En caso de que la ingenuidad sea ilimitada, también se pensaría que en este país hubo una transición democrática, que nos gusta que personas ejemplares habiten el listado de altos cargos públicos, que hay una lógica institucional en la elección a dedo de los cargos que son para nombrar a dedo y no una omertà partidista. Pero resulta que seguimos viendo como se eligen delegados y delegadas del Gobierno como se hacía con los gobernadores civiles en la época de la dictadura. Se premian lealtades partidistas o se catapultan carreras políticas con salarios pagados con nuestros impuestos.

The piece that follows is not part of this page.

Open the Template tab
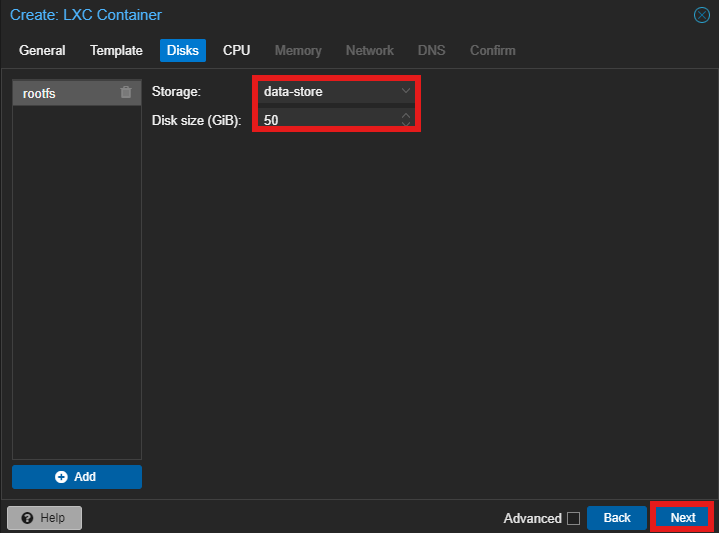Viewport: 719px width, 533px height. (116, 50)
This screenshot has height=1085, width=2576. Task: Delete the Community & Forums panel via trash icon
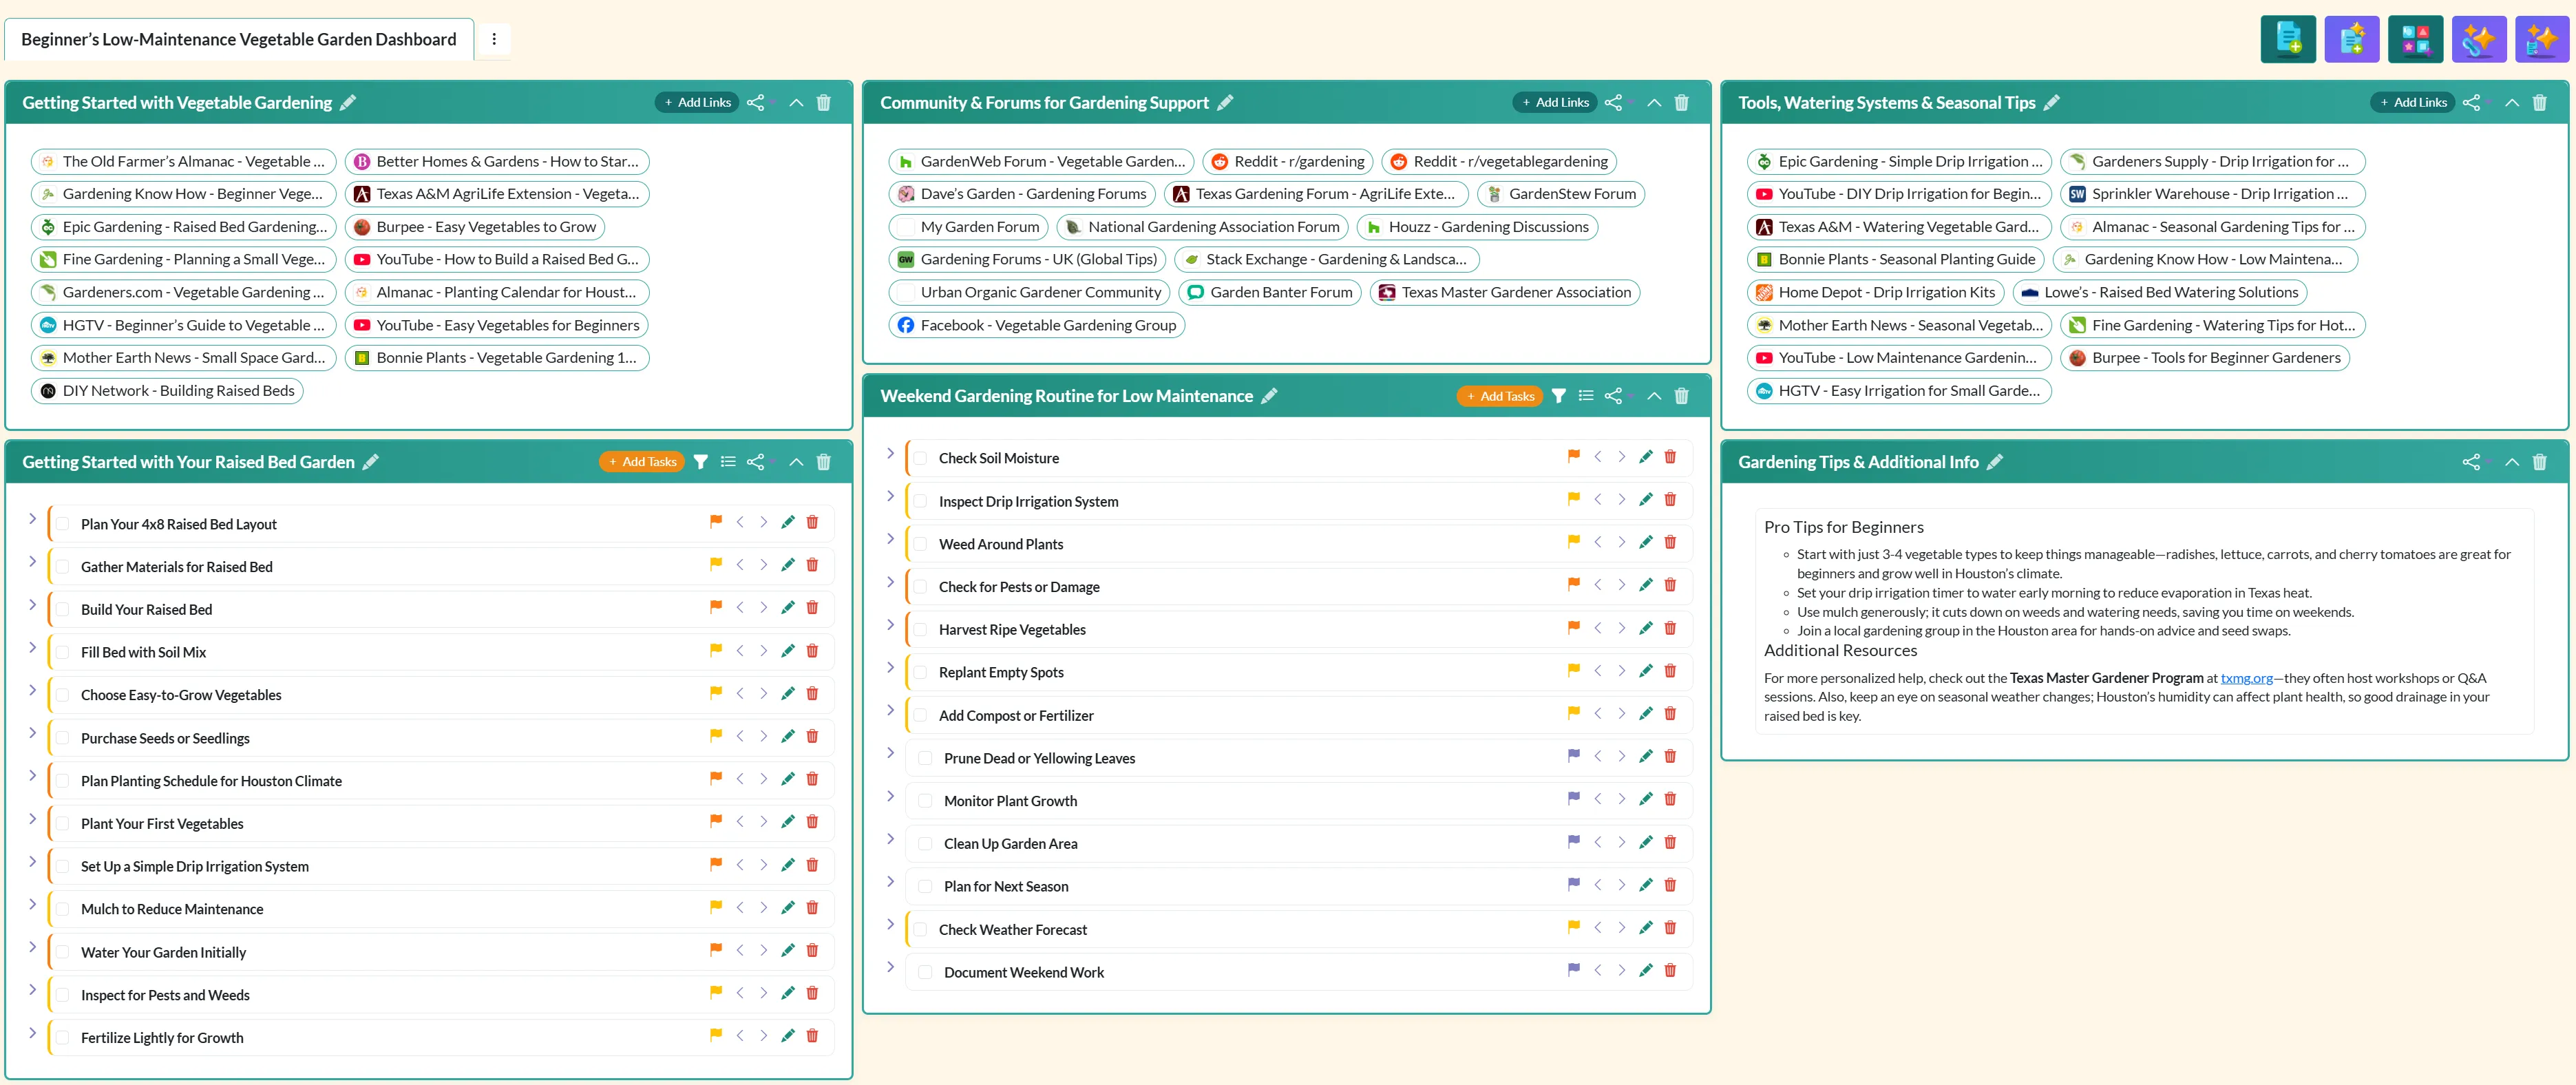[x=1681, y=103]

Lo de la Delegación del Gobierno en Cantabria no tiene nombre. Bueno, sí tienen nombres pero todos son más que dudosos. La última operación, la de nombrar a Pedro Casares como Delegado del Gobierno para que salga en todas las malditas fotos, es de traca. Imita a su ahora enemigo Pablo Zuloaga, que para darse a conocer a las masas tras salir del plácido Santa Cruz de Bezana, se regaló unos meses en la oficina de Calvo Sotelo para salir hasta el hartazgo en los medios —recuerdo cuando presentó el dispositivo policial de las fiestas de Torrelavega una vez terminadas las dichosas fiestas—. En medio, han pasado por dicha oficina dos delegadas que respondían a cada uno de los sectores del PSOE en disputa y alguna de ellas, como Ainoa Quiñones, pasó de ahí a un jugoso retiro-activo mediante la magia de las puertas giratorias que la situó como delegada especial del Estado en el Consorcio de la Zona Franca de Santander con unos ingresos brutos anuales que rondan los 120.000 euros. El destino o el no destino de Eugenia Gómez de Diego aún se desconoce.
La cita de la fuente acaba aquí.